A claimant bears the burden of proving the existence of an injury or harm and that a work-related accident occurred or that working conditions existed which could have caused the harm or aggravated a pre-existing condition, in order to establish a prima facie case. Universal Maritime Corp. v Moore, 126 F.3d 256, 31 BRBS 119(CRT) (4th Cir. 1997); Bolden v. G.A.T.X. Terminals Corp., 30 BRBS 71 (1996); see U.S. Industries/Federal Sheet Metal, Inc. v. Director, OWCP, 455 U.S. 608, 14 BRBS 631 (1982). If these elements are established, the Section 20(a) presumption applies to link the claimant's injury or harm to the accident or working conditions. Moore, 126 F.3d at 262-263, 31 BRBS at 122-123(CRT).

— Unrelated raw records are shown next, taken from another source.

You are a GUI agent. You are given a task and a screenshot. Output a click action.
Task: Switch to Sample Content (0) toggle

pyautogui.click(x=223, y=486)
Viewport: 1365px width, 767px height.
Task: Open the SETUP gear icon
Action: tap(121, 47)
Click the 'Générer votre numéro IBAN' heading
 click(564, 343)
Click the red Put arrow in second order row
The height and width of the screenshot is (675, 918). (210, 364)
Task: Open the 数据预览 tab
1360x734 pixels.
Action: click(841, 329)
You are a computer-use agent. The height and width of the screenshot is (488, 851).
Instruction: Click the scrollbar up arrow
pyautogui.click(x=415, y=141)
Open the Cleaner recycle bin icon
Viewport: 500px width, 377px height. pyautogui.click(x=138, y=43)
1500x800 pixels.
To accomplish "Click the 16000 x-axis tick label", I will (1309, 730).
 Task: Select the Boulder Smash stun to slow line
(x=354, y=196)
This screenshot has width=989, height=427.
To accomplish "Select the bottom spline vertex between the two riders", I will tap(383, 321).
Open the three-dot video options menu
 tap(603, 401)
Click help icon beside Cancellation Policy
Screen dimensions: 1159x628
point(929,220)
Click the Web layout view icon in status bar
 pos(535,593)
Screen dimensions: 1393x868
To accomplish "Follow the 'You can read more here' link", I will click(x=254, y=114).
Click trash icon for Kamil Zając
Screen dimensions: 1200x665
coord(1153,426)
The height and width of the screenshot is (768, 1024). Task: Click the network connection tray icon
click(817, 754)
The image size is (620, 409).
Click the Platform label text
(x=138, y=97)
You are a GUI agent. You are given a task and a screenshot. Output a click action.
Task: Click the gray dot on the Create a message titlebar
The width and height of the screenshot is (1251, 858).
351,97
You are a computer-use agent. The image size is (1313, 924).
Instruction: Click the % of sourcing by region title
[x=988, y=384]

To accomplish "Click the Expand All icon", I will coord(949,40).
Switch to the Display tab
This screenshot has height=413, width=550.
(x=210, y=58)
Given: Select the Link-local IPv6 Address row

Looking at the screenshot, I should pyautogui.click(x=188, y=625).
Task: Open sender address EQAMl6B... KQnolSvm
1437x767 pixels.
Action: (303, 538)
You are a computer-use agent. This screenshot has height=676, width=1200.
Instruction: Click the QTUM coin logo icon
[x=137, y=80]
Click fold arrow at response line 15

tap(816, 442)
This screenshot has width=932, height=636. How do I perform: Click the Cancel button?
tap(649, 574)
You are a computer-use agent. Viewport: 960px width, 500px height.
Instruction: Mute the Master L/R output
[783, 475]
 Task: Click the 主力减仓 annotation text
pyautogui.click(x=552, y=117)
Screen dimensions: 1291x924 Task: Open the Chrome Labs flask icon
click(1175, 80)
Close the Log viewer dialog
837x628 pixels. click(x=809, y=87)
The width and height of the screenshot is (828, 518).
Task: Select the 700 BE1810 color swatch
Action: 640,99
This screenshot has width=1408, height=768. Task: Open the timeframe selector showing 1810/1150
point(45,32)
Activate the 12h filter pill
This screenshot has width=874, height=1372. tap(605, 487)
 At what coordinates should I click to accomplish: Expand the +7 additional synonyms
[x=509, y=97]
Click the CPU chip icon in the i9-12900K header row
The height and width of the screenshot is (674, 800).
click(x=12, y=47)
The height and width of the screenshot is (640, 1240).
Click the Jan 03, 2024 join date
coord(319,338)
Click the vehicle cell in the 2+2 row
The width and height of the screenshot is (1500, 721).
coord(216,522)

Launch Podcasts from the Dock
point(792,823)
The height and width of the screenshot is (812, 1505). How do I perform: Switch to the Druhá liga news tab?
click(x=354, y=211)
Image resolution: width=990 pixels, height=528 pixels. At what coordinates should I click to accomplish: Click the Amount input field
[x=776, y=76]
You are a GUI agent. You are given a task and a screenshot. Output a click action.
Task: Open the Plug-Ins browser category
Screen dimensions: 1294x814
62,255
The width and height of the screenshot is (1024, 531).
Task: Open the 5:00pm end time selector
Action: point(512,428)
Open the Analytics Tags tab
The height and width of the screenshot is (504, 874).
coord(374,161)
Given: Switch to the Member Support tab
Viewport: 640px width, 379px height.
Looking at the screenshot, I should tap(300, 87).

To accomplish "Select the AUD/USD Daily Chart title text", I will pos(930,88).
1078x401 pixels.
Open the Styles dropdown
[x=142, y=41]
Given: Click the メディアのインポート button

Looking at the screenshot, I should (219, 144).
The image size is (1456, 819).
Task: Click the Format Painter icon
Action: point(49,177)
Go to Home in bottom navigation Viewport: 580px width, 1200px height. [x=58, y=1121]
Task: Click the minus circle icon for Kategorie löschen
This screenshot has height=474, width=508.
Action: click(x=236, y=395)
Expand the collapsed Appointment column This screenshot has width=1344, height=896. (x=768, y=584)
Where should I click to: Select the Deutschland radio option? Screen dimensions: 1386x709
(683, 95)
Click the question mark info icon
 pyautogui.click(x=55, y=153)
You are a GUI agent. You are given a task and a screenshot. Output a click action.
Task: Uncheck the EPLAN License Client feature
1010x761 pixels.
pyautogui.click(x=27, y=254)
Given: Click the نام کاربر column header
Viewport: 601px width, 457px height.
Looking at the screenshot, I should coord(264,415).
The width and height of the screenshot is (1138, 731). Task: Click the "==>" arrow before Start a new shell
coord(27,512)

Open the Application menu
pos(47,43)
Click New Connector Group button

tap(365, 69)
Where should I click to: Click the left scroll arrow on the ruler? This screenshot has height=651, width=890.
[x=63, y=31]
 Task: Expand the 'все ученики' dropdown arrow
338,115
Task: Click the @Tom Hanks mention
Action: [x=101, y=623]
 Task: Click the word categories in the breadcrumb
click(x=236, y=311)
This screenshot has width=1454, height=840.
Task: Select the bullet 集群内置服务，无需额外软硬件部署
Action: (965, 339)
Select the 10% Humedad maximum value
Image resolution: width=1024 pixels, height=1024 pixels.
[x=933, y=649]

Upon invocation of the Section 20(a) presumption, the burden shifts to the employer to rebut it with substantial evidence that the claimant's condition was not caused or aggravated by his employment. Newport News Shipbuilding & Dry Dock Co. v. Holiday, 591 F.3d 219, 43 BRBS 67(CRT) (4th Cir. 2009). In a case such as this one where claimant asserts that the work accident aggravated a prior condition, it is incumbent upon the employer to introduce substantial evidence that the work accident did not aggravate the preexisting condition in order to rebut the Section 20(a) presumption. Holiday, 591 F.3d at, 226, 43 BRBS at 69(CRT); see also Moore, 126 F.3d at 262, 31 BRBS at 123(CRT). The employer may rebut the Section 20(a) presumption with substantial evidence “demonstrating that the claimant's symptoms are a natural outgrowth of, or complication from, an existing predicate condition.” Holiday, 591 F.3d at 226, 43 BRBS at 69(CRT). If the administrative law judge finds the Section 20(a) presumption rebutted, it no longer controls, and the issue of causation must be resolved on the evidence of record as a whole, with the claimant bearing the burden of persuasion. Moore, 126 F.3d at 262, 31 BRBS at 124(CRT); see also Director, OWCP v. Greenwich Collieries, 512 U.S. 267, 28 BRBS 43(CRT) (1994).

In this case, the administrative law judge invoked the Section 20(a) presumption linking claimant's lumbar condition to the June 2013 work accident as claimant treated for a lumbar condition post-injury and his treating physician, Dr. Folk, opined that claimant's lower back was substantially worse after the accident. Decision and Order at 44; CX 6 at 6, 16-18; CX 20 at 32, 40-41. The administrative law judge found that employer rebutted the presumption with medical evidence showing that: claimant has a preexisting lumbar condition that he has continuously treated since 2002; claimant's lumbar symptoms progressively increased in the years prior to the work accident; and there was no immediate post-accident impact on claimant's lumbar condition as the treatment records, dated two weeks after the accident, describe only a thoracic injury, claimant did not treat his lumbar condition for over three months post-accident, and all of claimant's post-injury lumbar injections followed the same pattern of treatment as that in the two years prior to the accident.[2] The administrative law judge found this evidence sufficient to rebut the Section 20(a) presumption as it tends to support employer's theory that claimant's lumbar condition was not aggravated in the June 2013 accident. Decision and Order at 45.